Abstract

A concomitant phenomenon of hypercholesterolemia is reduced coronary vasodilatation capacity due to disturbed endothelial function. Endothelial function can be partially or completely normalized by reducing cholesterol levels through drug therapy, but it is still unclear how rapidly this desired effect is achieved. An interval of between weeks and months has been presumed. LDL apheresis (LDL-A) is capable of achieving a high-degree LDL cholesterol reduction within hours. With positron emission tomography (PET), carried out immediately before and after LDL-A, changes in coronary reserve due to this abrupt LDL cholesterol reduction could be measured both quantitatively and non-invasively.
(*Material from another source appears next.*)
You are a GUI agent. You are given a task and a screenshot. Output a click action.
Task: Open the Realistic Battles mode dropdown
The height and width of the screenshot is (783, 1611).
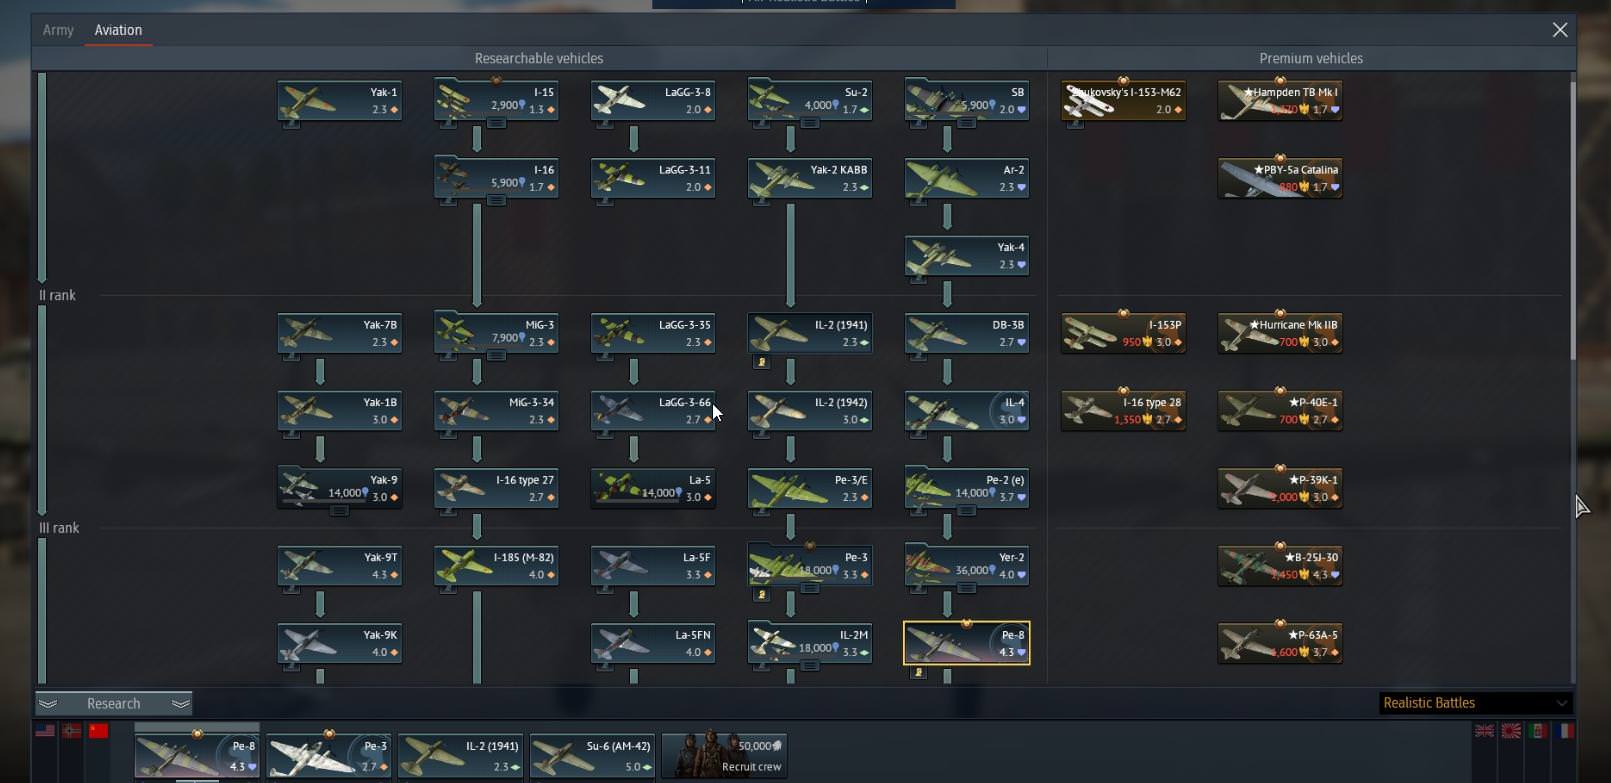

In nine patients (six women, three men) with documented coronary artery disease and hypercholesterolemia, PET was carried out immediately before and 18–20 h after LDL-A. A reduction in LDL cholesterol (from 194±38 to 81±20 mg/dl), facilitated significant improvement in myocardial blood flow (MBF) (173±63 versus 226±79 ml/min per 100 g) after pharmacologic recruitment of coronary flow capacity (dipyridamole stress), coronary flow reserve (CFR) (1.91±0.68 versus 2.48±0.68) and minimum coronary resistance (MCR) (0.61±0.18 versus 0.43±0.16 mmHg/100 g per min per ml) within 24 h. Plasma viscosity was reduced slightly, by 6.6%. Probably for the first time, a 30% improvement in coronary vasodilatation capacity could be demonstrated quantitatively and non-invasively by PET after a single LDL-A within 24 h.